The Commerce Department agency, created in 1950, sells technical government documents to the public and provides technical services to other federal agencies. NTIS generates all of its operating funds from fees it charges customers. The agency has seen declining sales for the last six years, as many of the documents it sells have become available for free on the Internet, the Commerce Department said.
"Sound management dictates that we cut our losses and recognize the technologically advanced environment we live in," Daley said on Thursday. "This is the right thing to do and the best thing for the American taxpayer."
Daley pointed to a report released by the Commerce Department recently called "The Emerging Digital Economy II." NTIS charges $27 for the report, even though it is available for free on the Commerce Department Web site (http://www.doc.gov).
Congress must approve the plan to close NTIS. Daley said Commerce will send its plan to Capitol Hill next month. Under the plan, the service's document archives would be shifted to the Library of Congress, and the department would ensure that government technical information is available to the public for "long periods of time," Daley said.
Commerce's inspector general has criticized NTIS' financial situation since 1990. As far back as 1990, the IG office had "expressed serious concerns about the agency's financial stability and the viability of its current and future mission," IG Johnnie Frazier said in congressional testimony earlier this year.
NTIS's financial troubles continued throughout the 1990s, with losses of $1.1 million in 1995, $3.8 million in 1997, $1.3 million in 1998, and a $622,000 loss through the first three months of fiscal 1999, according to Frazier. Though the service is supposed to be self-supporting, it received appropriations of $7.8 million in 1993 and $7 million in 1995 to address operating needs. The Clinton administration requested another $2 million for fiscal 2000 to shore up NTIS operations, but Congress has so far not appropriated that money.
NTIS also ran into criticism over the Internal Revenue Service's failed Cyberfile initiative, in which the IRS paid NTIS millions of dollars to develop an Internet tax filing system that never materialized. More recently, NTIS was criticized in the press for developing a fee-based search engine for online government information. Critics argued the service should be free. NTIS ended up pulling out of its joint venture with Northern Light, a Cambridge, Mass.-based firm, to develop the search engine.
Faced with the financial difficulties, NTIS has downsized since 1997 from 390 employees to about 270 now, mostly through transfers to other Commerce agencies. Commerce plans to find jobs elsewhere in the department and in other agencies for remaining NTIS employees. NTIS is located in Springfield, Va.

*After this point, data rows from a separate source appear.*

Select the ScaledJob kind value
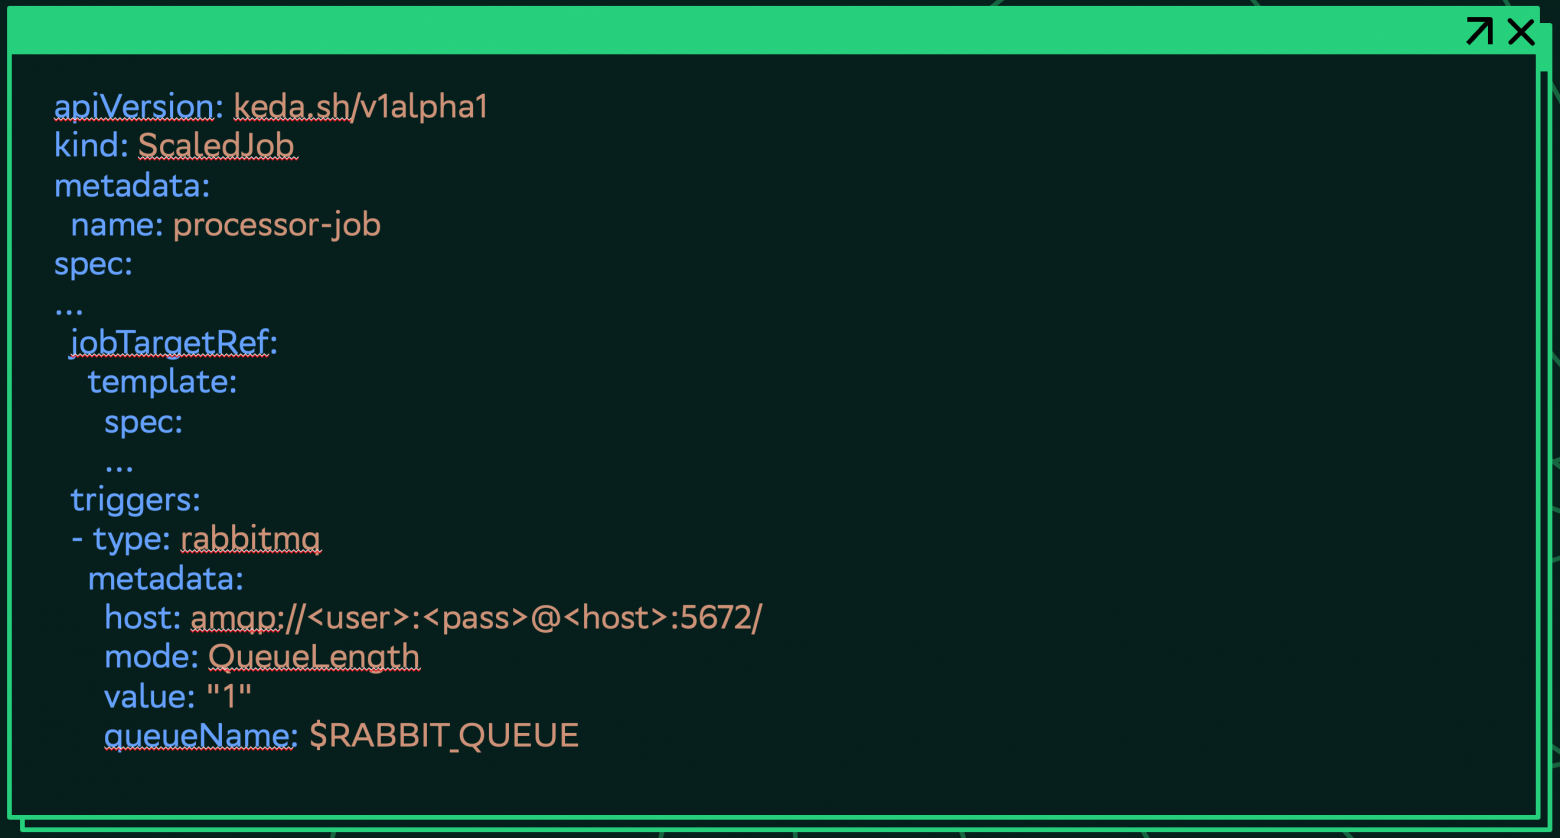 coord(216,146)
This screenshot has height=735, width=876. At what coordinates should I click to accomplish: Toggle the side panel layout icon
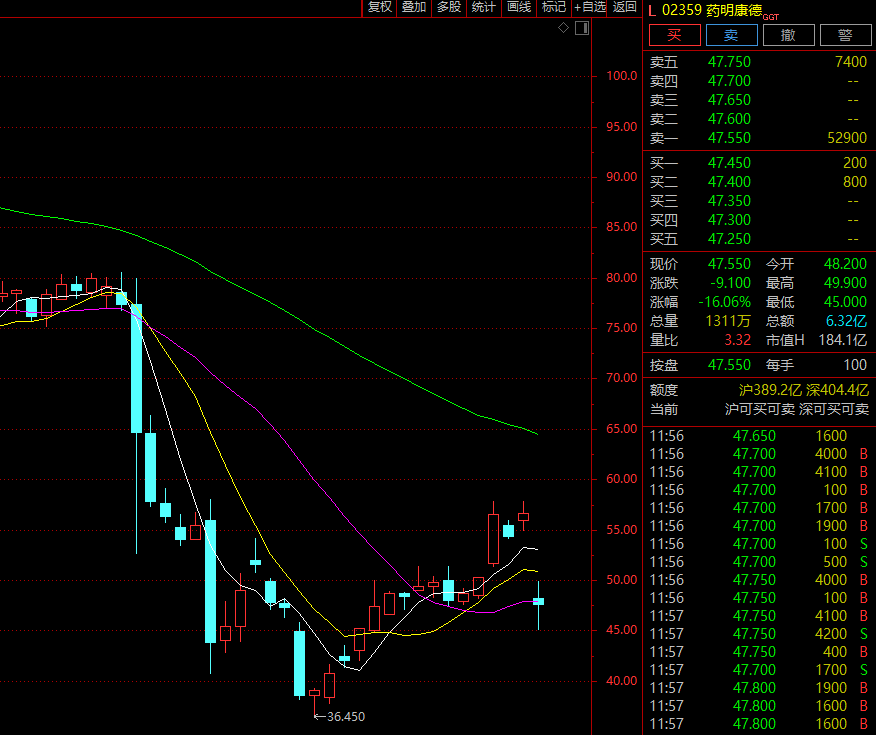click(582, 28)
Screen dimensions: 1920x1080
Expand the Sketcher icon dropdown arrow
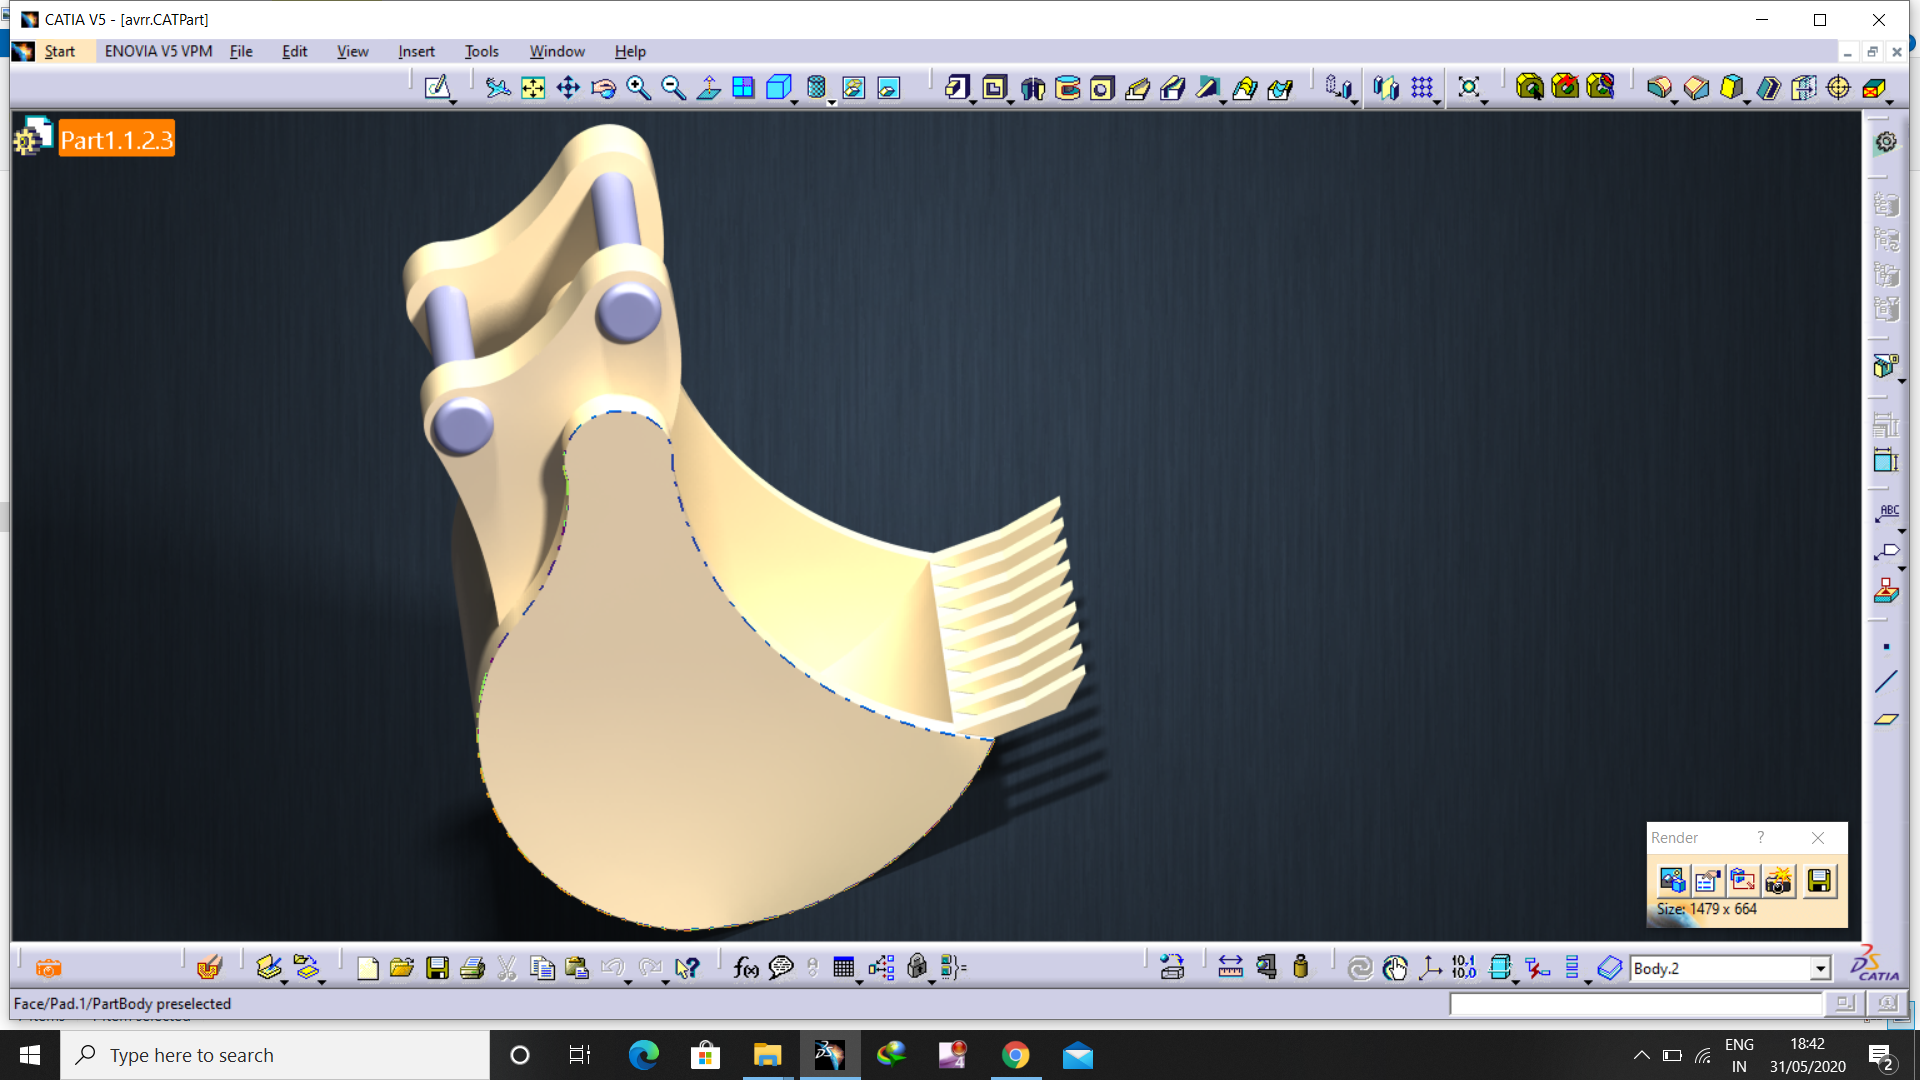(453, 101)
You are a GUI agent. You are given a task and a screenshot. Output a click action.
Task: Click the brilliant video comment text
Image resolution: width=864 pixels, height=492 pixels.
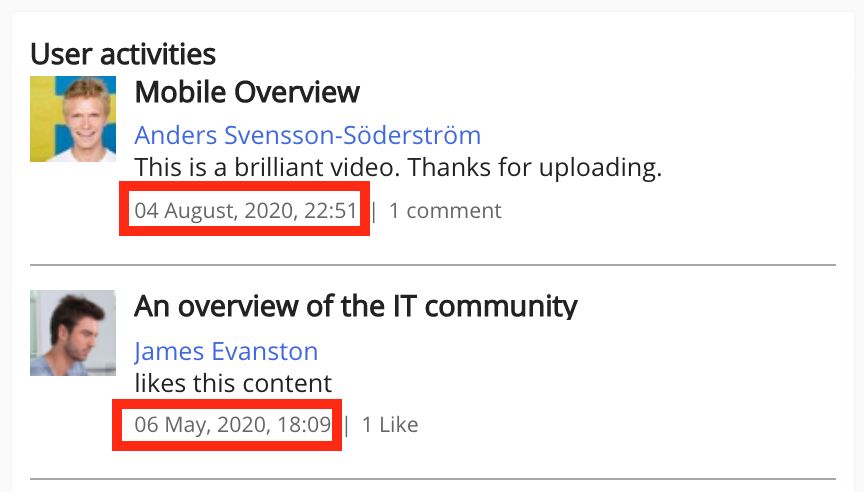tap(398, 167)
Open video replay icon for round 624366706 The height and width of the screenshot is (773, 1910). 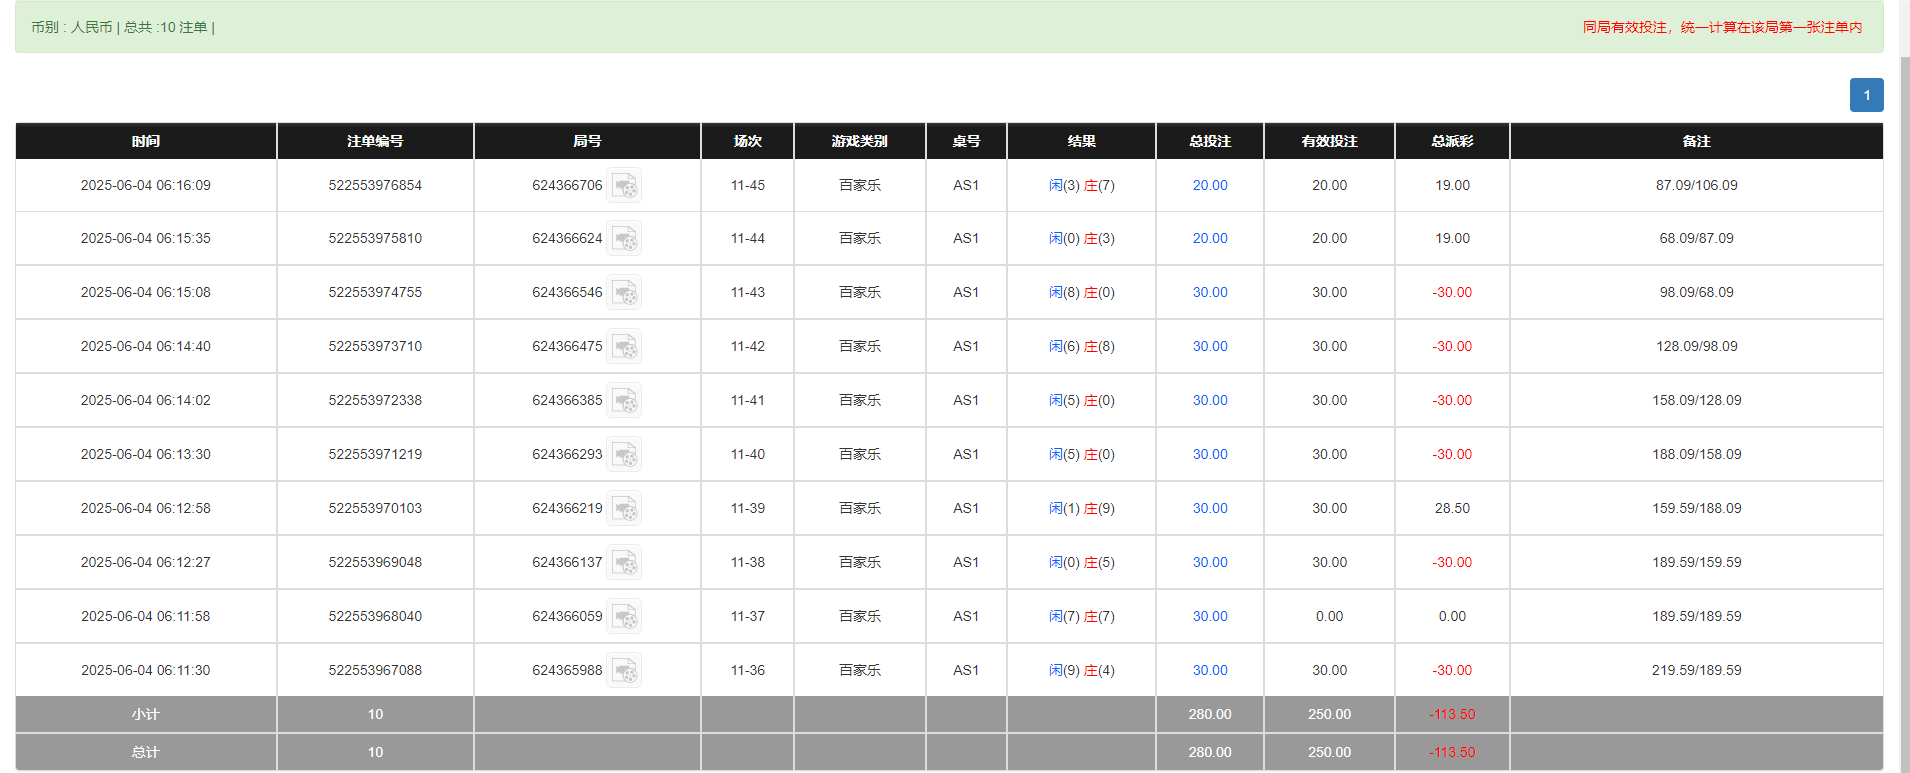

Sen. John Warner, R-Va., and Rep. Tom Davis, R-Va., whose district includes NTIS headquarters, wrote a letter to Daley on Friday expressing disappointment that members of Congress and NTIS employees were not involved in the decision to close the service.
"We are particularly concerned that the employees at the NTIS facility were notified in a haphazard manner that the department would now seek to close NTIS in the next year," the congressmen wrote. "We would like to respectfully request your commitment to work together and to consider other restructuring proposals and find the best solutions for the future of NTIS, its employees and their families."
The National Federation of Federal Employees represents NTIS employees. The union had no comment on the proposed closure Friday.